La personalidad de Lorenzo Costa (Ferrara, c. 1460 - Mantua, 1535) domina el Renacimiento del valle del Po en sentido amplio: inclinado a ser “siempre inquieto experimental” (Benati), se inicia en la pintura sobre los ejemplos cívicos de Cossa y de’ Roberti, pero pronto se marcha a Florencia y aquí absorbe la compostura y la claridad de Benozzo Gozzoli. Después, en 1483, se traslada a Bolonia, donde llega a gozar de la plena estima de la familia Bentivoglio, para la que trabaja durante mucho tiempo, equilibrándose entre la cortesana Francia y el infrenado Aspertini, pero permaneciendo atento a las conquistas venecianas y a la nueva magnífica manera del eje Florencia-Roma.
Una muestra de la versatilidad de Costa durante sus años en Bolonia, donde produciría una gama expresiva realmente notable, son los paneles mitológicos fechados hacia 1483 y dedicados a las hazañas de los Argonautas como relato escénico.
Lorenzo, que a la caída de la familia Bentivoglio (1506) se trasladó a Mantua por la insistente invitación de Isabel de Este Gonzaga, no fue, sin embargo, un artista vacilante o epígono, sino un hábil constructor de su propia personalidad en el campo de la pintura hasta el punto del desarrollo armónico en términos excelentes de su manera, como puede captarse plenamente en la exposición.
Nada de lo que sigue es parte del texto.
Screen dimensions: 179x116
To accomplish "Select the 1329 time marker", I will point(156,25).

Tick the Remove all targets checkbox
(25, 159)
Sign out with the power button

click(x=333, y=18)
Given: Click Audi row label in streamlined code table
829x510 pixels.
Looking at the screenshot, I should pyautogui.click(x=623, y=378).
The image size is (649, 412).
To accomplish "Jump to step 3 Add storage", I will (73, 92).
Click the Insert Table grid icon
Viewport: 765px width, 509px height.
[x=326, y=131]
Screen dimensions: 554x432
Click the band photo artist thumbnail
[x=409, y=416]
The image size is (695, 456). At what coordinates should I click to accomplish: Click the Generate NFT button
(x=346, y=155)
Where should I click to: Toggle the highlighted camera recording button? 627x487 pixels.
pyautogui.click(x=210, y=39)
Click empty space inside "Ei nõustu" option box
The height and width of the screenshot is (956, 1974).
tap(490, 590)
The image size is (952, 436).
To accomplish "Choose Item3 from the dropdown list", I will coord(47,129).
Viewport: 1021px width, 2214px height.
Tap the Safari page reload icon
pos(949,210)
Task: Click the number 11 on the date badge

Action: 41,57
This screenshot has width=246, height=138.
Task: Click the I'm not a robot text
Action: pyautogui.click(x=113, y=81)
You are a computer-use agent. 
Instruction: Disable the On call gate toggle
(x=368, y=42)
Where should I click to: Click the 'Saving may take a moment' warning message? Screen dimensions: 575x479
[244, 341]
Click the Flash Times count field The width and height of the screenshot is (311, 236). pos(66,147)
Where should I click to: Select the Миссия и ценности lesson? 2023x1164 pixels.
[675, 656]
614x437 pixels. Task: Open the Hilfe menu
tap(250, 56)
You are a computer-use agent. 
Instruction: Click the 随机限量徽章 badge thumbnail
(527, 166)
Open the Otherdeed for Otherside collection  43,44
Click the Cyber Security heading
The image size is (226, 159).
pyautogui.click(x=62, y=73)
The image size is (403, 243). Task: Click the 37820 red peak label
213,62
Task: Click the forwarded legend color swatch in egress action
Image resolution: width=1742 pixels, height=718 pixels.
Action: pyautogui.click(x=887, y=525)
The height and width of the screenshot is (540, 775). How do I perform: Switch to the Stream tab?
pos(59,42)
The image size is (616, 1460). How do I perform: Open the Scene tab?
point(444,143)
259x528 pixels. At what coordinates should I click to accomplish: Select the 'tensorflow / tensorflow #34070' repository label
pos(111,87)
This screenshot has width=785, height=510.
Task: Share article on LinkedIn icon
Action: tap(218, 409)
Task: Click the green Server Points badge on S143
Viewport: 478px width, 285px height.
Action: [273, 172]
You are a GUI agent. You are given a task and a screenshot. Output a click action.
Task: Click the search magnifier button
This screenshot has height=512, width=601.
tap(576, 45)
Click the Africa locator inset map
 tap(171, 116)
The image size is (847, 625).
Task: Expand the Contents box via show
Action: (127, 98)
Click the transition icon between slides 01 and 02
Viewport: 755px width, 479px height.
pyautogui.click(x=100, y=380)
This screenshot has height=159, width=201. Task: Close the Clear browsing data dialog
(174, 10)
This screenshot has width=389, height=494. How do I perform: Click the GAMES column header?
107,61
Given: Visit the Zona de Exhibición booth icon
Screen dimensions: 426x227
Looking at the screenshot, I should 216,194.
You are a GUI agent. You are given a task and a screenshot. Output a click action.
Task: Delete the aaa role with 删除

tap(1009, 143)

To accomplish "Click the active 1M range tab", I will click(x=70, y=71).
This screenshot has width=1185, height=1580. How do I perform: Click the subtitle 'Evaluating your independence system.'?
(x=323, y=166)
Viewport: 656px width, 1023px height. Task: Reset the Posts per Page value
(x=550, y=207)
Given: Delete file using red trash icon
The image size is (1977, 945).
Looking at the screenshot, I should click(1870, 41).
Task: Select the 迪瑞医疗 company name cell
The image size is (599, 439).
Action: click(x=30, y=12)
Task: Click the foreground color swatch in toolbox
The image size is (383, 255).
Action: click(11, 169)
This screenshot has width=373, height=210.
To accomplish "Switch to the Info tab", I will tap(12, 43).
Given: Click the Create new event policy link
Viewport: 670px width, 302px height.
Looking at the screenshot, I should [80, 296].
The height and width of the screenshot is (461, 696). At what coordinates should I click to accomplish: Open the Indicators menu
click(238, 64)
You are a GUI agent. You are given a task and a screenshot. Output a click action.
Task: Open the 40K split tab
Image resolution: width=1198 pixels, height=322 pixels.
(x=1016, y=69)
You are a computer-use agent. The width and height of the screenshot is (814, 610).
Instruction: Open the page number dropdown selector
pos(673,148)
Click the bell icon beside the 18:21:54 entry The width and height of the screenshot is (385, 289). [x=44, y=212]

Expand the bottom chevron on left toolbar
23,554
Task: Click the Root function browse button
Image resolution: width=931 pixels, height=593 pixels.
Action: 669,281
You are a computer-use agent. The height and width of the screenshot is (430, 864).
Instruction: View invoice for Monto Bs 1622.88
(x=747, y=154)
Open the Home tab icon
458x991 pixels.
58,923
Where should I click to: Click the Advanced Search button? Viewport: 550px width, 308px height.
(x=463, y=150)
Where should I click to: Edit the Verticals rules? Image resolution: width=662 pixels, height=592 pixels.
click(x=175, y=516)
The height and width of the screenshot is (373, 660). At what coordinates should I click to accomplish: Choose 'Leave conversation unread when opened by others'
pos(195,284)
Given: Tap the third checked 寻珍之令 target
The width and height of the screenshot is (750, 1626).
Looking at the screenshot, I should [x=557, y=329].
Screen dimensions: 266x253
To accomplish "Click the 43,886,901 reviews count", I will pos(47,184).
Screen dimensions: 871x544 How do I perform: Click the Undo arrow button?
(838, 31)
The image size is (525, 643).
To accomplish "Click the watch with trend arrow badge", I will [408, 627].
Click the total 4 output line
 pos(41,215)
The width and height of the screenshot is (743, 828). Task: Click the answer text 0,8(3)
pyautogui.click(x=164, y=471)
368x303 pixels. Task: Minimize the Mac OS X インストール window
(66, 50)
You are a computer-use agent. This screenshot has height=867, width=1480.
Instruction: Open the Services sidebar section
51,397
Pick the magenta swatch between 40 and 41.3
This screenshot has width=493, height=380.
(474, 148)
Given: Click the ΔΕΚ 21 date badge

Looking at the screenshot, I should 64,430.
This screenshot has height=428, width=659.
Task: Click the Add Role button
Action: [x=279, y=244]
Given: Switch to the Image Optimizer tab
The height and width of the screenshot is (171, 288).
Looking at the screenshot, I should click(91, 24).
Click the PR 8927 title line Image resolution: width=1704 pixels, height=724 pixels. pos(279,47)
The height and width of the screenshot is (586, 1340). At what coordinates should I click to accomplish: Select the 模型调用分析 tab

Costa fue, pues, el verdadero heredero de Ercole de’ Roberti, dando a su lenguaje una “aceleración muy fuerte” y llevándolo al umbral de la modernidad.
Podemos recordar la plenitud del gran protagonista del Renacimiento de Ferrara en los lienzos del Studiolo de Isabella en Mantua, pero también en las otras pinturas móviles que le pidió un mecenas de alto rango, apuntando finalmente al retrato: un género que desafía a todo artista figurativo e impone un particular compromiso interpretativo. También aquí Nuestro Señor determina el éxito acercando claramente al retratado al cuadro visual, dotándolo de los atributos adecuados, pero regalándonos el doble espacio al aire libre donde conviven la penitencia elevadora a Dios y el soplo vivificante de la naturaleza.
Podemos concluir esta invitación con una vista del Palazzo dei Diamanti en la bella fotografía de Andrea Forlani, situándonos bajo la maravillosa franja de pilastras historiadas y el balcón de esquina aguda, verdadera invitación direccional hacia las delicias ducales y el mar abierto.